Outro fator que motivou o uso de no mínimo 2 (dois) cabos, é que estatisticamente, o grampo de terra pode desprende-se acidentalmente, tendo sido causa de vários acidentes, inclusive fatais. Fig. 15 e 16 Duplicidade de cabos de aterramento temporário. 11) Uso de conectores adequados a cada equipamento e/ou atividade. 12) Elaboração e aprovação de procedimentos para ensaios dos equipamentos que compõem o Sistema de Aterramento Temporário. 13) Elaboração de Lista de Verificações para a execução de aterramento temporário. CONCLUSÃO Mais importante que cumprir as exigências legais e elevar os padrões de segurança existentes é garantir total segurança ao trabalhador durante as atividades desenvolvidas no Sistema Elétrico de Potência SEP. Como resultados positivos das melhorias aplicadas nos sistemas de aterramento temporário destacaram-se: Procedimento padrão; Controle eficaz dos riscos inerentes às atividades; Redução da probabilidade de falhas humanas; Redução do desgaste físico dos trabalhadores; Maior confiabilidade no aterramento temporário, Melhoria dos padrões de segurança; Redução de ocorrências de acidentes e incidentes; Otimização do processo de trabalho.
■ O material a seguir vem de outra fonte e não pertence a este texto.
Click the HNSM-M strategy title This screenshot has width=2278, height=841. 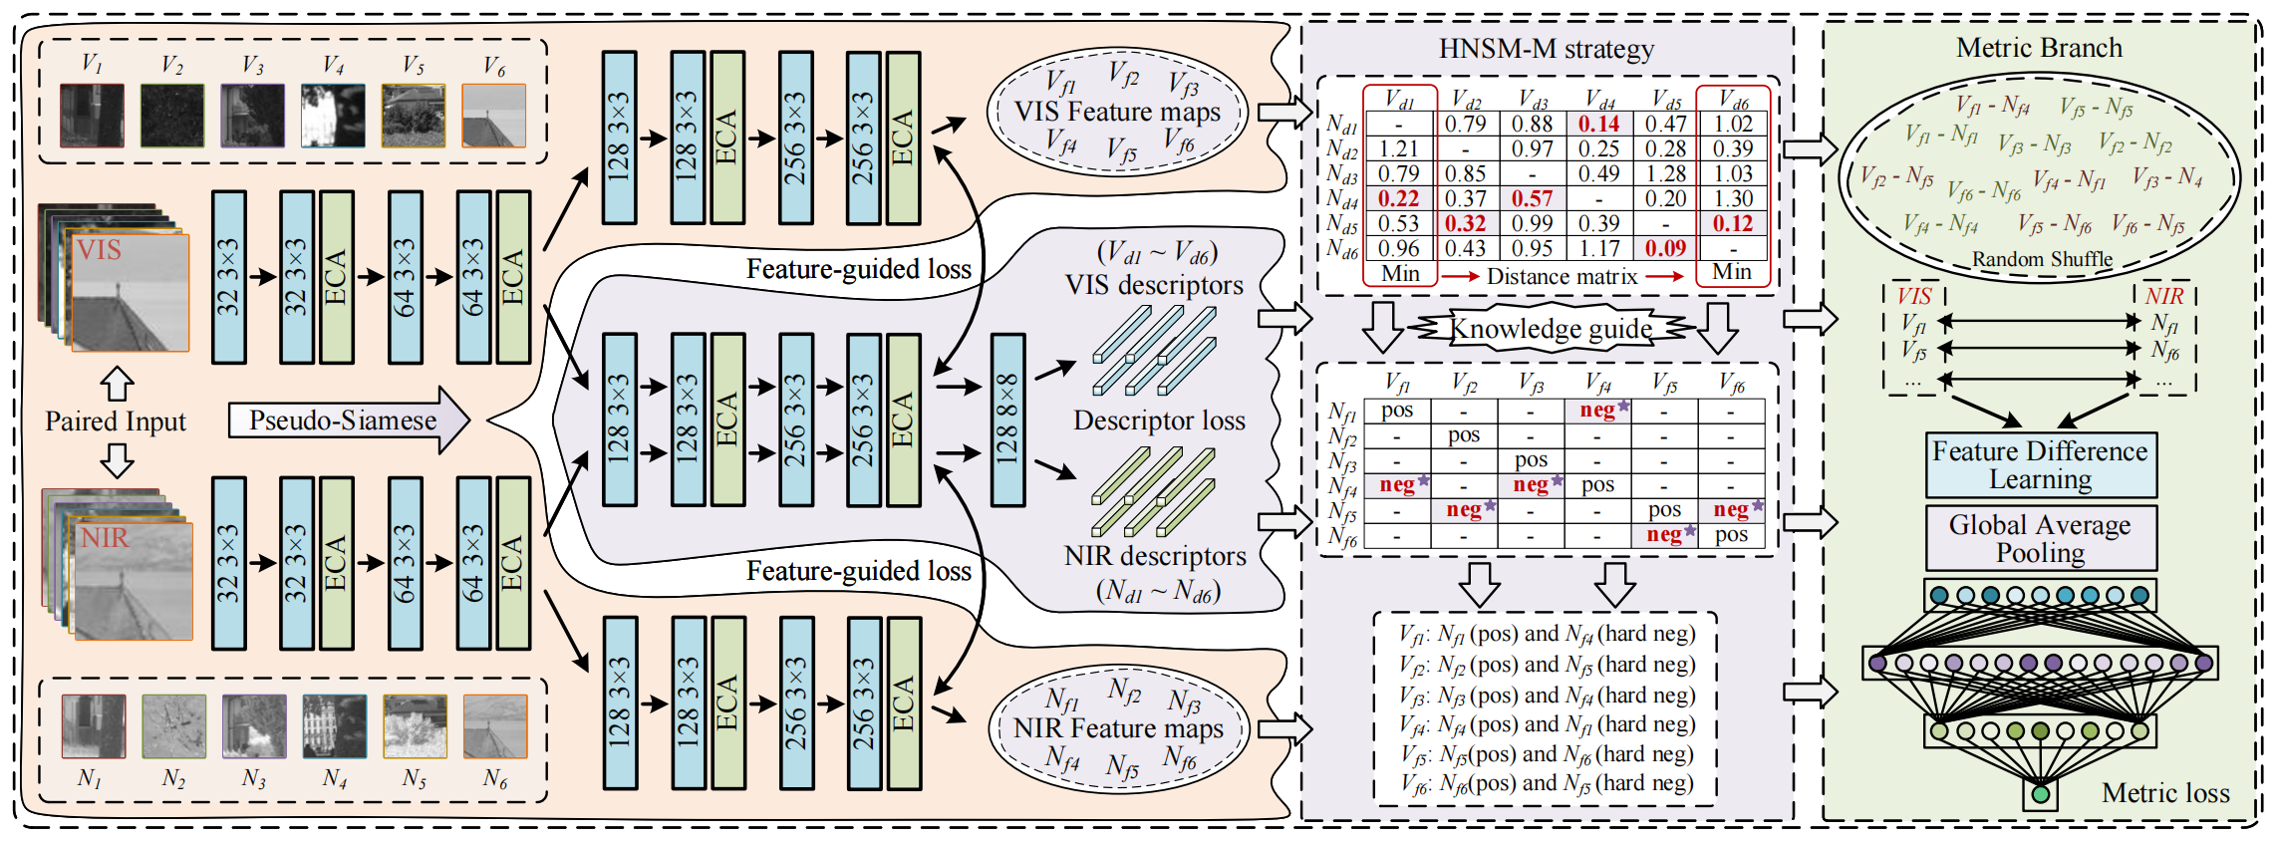coord(1546,49)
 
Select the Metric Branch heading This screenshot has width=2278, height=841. coord(2039,48)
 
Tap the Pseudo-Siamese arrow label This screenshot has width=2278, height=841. coord(344,420)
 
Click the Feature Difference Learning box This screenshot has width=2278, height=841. coord(2040,465)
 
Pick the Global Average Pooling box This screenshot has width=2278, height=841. coord(2040,538)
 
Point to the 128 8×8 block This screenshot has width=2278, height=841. coord(1007,420)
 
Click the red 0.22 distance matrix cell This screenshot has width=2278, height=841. coord(1399,199)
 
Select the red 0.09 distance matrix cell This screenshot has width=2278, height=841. coord(1665,248)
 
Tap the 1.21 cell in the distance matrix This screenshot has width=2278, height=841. coord(1399,149)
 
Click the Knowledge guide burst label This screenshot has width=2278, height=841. coord(1551,328)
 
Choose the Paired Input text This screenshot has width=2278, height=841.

REFERÊNCIAS Ministério do Trabalho e Emprego. Portaria 3214, de junho 1978. NORMA REGULAMENTADORA Nº 10 SEGURANÇA EM INSTALAÇÕES E SERVIÇOS EM ELETRICIDADE. Revisão: Portaria n.º 598, de 07/12/2004 (D.O.U. de 08/12/2004 Seção 1) Ementas: Portaria n.º 126, de 03/06/2005 (D.O.U. de 06/06/2005 Seção 1). SOUZA, João José Barrico de; PEREIRA, Joaquim Gomes. Manual de Auxilio na Interpretação e Aplicação da Nova NR-10. LTR Editora Ltda. 1 Ed. 5ª Tiragem, março, 2006. 101 pag. LISBOA, Clênio Gontijo Gonçalves; ASSUNÇÃO, Luiz Antônio Rosa. Aterramento para Manutenção em Linhas de Transmissão e Barramentos de Subestações. Manual Técnico de Campo. Furnas Centrais Elétricas S.A. Instruções Técnicas. Módulo 14.30.ZZZ.00/03-R1. Vigência Janeiro/2008. MARTINS SOUZA, Paulo José Dreyer. Critérios para Ensaios dos Cabos de Aterramento Temporário. Manual Técnico de Campo. Furnas Centrais Elétricas S.A. Instruções Técnicas. Módulo 99.10.ZZZ.00/04-R2. Vigência fevereiro/2009. CARDINELLI, Carlos Humberto; B.VIEIRA, Gabriel Ângelo; OLIVEIRA, Hamilton Batista; LIMA, Leandro; DIAS, João Bosco; SOUZA LIMA, Saulo Teles. Diagnóstico do Aterramento Permanente de Equipamentos de Subestações. Manual Técnico de Campo. Furnas Centrais Elétricas S.A. Instruções Técnicas. Módulo 14.05.ZZZ.00/03- R0. RITZ do Brasil. Soluções para NR-10. Catálogo.